35. ... Rcc8 36.Bc7 would make me resign.

36.Rb8 Rc8 37.Rxc8 Rxc8 38.Bc7 Ra8 39.Bb8 Bc5 40.Rb7

I made the time control but could see no way to keep the game going. The littlest warrior just walks his king over to the queenside and my rook is stuck on a8. He really did finish me off in style. 1-0

When the game was over, I again shook his hand of which six or seven would fit comfortably into mine. He was gracious as was his father who told me a little about Luke. For a nine year old he had a very long list of accomplishments in chess and other things. One of the most important is the fact that he has earned the right and has been selected to represent our country in the 10 and under competition for the World Youth Championships in Vietnam this fall. In order to raise funds for Luke and his family, he has a very fine website: It covers his biography in chess as well as life.

In the last round Luke faced a real challenge, the well known FIDE master and great trainer (father of one of our best players, Hikaru Nakamura), Sunil Weeramantry.
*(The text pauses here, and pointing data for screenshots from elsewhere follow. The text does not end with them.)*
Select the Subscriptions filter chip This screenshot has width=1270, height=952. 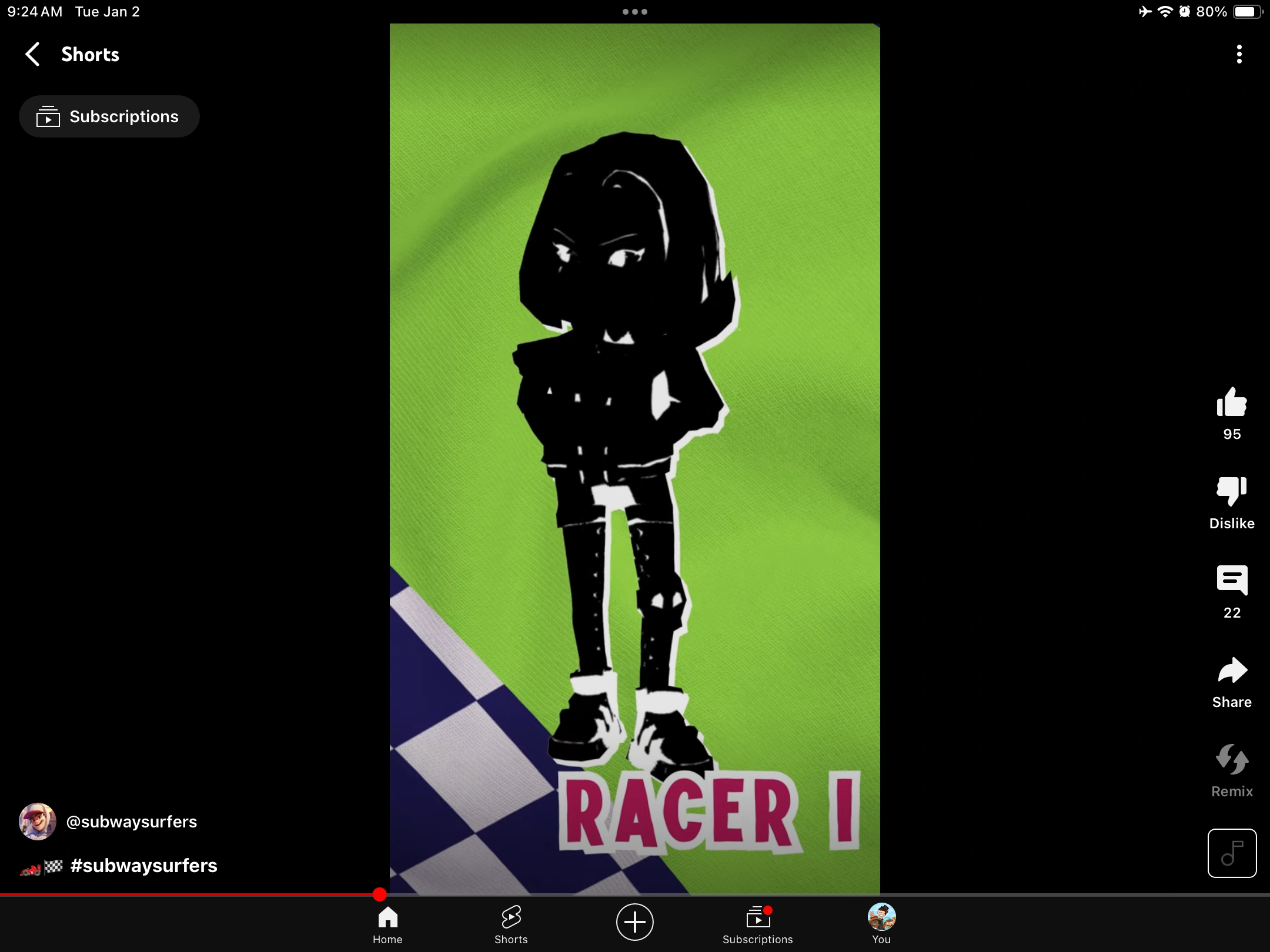click(x=109, y=116)
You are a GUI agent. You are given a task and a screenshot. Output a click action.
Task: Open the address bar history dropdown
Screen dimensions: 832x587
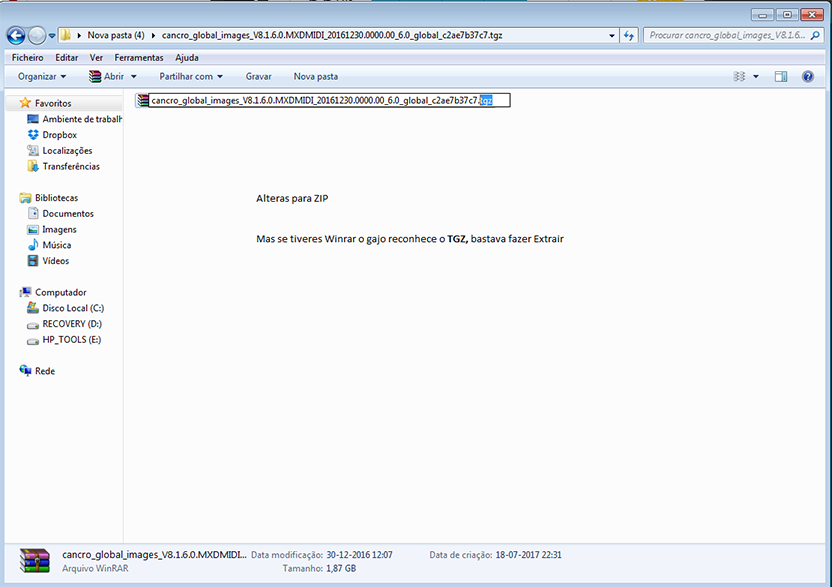click(x=612, y=35)
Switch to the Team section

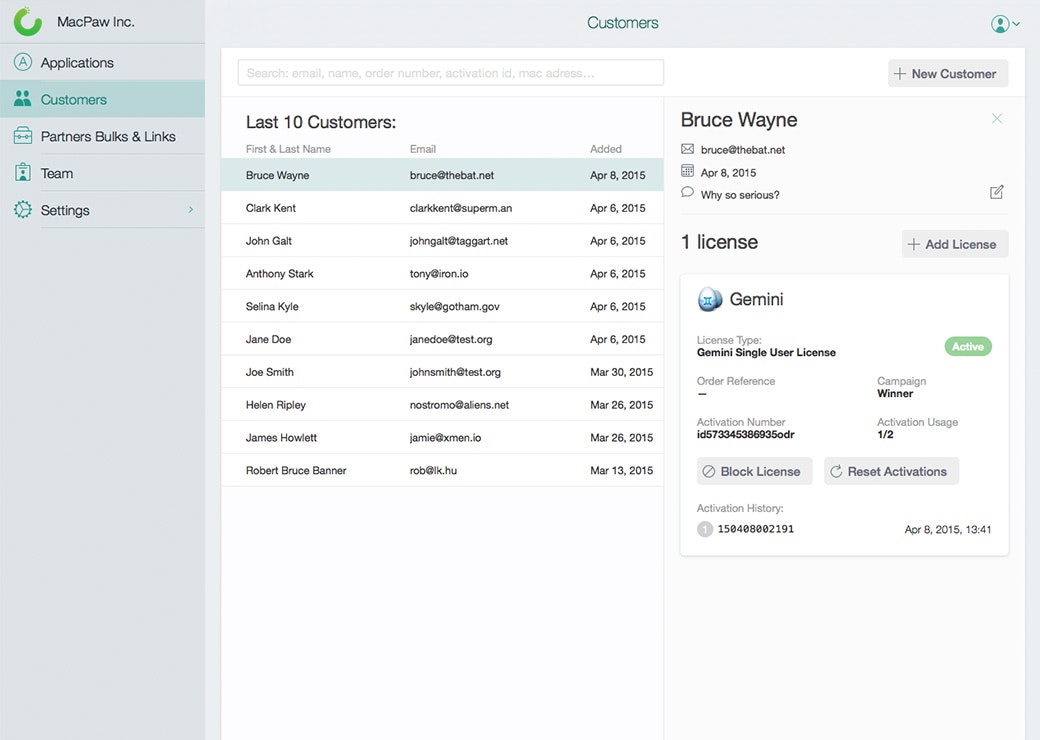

The boy wonder pulled a real major upset of Sunil to win the first place under 2100 prize at an adult national tournament! When I talked to Sunil later, he was full of praise for Luke and also the boys’ family. He predicted that Luke would be a grandmaster in the future. (During an informal chat with Luke, he told me that this indeed was his goal!)


Weeramantry, Sunil (2215)
Harmon-Vellotti, Luke (1859)

National Open, June 8, 2008

1.e4 e6 2.d4 d5 3.Nc3 Bb4 4.e5 c5 5.Bd2 Ne7 6.Nb5 Bxd2+ 7.Qxd2 0-0 8.c3 Nbc6 9.f4 f6 10.Nf3 Bd7 11.Nd6 Qb6 12.Rd1 cxd4 13.cxd4 Nc8 14.Nxc8 Raxc8 15.Bd3 Nb4 16.Bb1 f5 17.0-0 Rc7 18.Rc1 Rfc8 19.a3 Nc6 20.Rc3 Na5 21.Rfc1 Nb3 0-1

“Full many a flower was born to blush unseen and waste its sweetness on the desert air.” (Thomas Gray’s Elegy Written in a Country Churchyard.)

That bit of poetry says what could have happened to Luke were not his parents so determined to see that that he get national recognition for his wonderful chess talents. You see, Luke was born and lives in Boise, Idaho, not a great center of chess activity, though there are some very good clubs and some fine players in the potato state. Perhaps this even helped Luke get some recognition at home when he might have been lost in a big chess center. In any case, the little guy came out of the National Open with about a hundred point rating gain,  making him number three in Idaho after his last round game with Sunil.

We Americans should all get behind Luke Harmon-Vellotti in his attempt to bring home yet another world championship. I know you just beat me and beat me, but I really love you chess kids!